Tuesday, January 27, 2015
The best books I read in 2014 – fiction
For the record once again, my reading of fiction is pretty minimal. I always have a long list of books to attend to, and sadly (because I would love to read more) fiction keeps getting bumped off. So talking about the best fiction I read in a given year is a bit like talking about the best white truffle dish I ate that year. And then there’s my idiosyncratic choosiness, which leaves my few recommendations useful to a fairly limited audience. That established, I’m only going to talk about one novel and a single short story.
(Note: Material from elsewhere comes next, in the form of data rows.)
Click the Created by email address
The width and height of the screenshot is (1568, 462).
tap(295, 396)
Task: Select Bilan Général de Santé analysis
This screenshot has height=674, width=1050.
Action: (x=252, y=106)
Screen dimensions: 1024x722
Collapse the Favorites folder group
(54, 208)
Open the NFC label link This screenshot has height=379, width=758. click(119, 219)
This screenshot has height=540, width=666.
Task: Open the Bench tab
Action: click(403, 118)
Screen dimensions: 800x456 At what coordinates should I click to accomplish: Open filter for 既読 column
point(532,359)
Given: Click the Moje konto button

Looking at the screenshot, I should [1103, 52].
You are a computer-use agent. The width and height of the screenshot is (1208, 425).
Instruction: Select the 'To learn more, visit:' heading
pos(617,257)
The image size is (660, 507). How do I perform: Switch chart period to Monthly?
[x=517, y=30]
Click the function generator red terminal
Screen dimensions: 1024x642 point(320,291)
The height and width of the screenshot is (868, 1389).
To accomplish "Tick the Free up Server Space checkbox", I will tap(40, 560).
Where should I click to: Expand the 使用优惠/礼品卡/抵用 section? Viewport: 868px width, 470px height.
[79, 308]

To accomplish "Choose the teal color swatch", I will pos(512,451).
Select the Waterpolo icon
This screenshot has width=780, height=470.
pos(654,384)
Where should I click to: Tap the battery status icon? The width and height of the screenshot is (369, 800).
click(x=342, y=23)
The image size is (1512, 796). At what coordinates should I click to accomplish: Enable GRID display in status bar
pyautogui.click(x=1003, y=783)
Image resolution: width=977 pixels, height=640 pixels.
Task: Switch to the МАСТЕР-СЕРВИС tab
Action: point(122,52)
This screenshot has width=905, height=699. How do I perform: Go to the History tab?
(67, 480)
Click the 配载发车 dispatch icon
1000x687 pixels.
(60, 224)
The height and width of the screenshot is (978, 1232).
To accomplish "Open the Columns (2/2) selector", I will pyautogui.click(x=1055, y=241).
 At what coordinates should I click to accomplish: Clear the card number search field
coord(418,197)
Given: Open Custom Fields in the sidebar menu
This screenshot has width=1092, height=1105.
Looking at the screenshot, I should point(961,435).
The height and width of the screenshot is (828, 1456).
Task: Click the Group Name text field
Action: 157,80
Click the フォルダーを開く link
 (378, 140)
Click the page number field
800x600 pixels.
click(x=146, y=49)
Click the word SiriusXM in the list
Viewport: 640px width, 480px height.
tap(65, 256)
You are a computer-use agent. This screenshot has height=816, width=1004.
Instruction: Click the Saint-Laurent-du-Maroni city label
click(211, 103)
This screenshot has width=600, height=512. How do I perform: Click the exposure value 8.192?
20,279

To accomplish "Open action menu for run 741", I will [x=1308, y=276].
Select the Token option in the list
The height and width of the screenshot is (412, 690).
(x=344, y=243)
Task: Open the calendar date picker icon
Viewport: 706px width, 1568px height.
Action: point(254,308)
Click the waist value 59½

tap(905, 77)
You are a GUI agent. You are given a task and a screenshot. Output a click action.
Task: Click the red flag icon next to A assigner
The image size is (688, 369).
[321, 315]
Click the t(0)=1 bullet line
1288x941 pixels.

These are the fictional complement to the historical works I discussed in my previous post. Like good political history, good political fiction reveals the effects of political events – in this case, World War II and the Cold War – on people and their relationships. The first is a 1955 novel by May Sarton, Faithful Are the Wounds:
It tells of leftwing Harvard scholar Edward Cavan, his suicide in the midst of Cold War persecution (the character was based on F. O. Matthiessen),* and the ways his colleagues, students, relatives, and friends attempt to make sense of his death and to cope in its aftermath. There are probably too many characters for all of them to be fleshed out as fully as I’d have liked, but Sarton manages to present each of them sympathetically despite real political differences amongst them. She showed a real tenderness towards her characters (and settings!).
The story I enjoyed most last year impressed me with its moral self-awareness and self-questioning: Leó Szilárd’s 1949 “My Trial as a War Criminal,” in his 1961 volume The Voice of the Dolphins and Other Stories.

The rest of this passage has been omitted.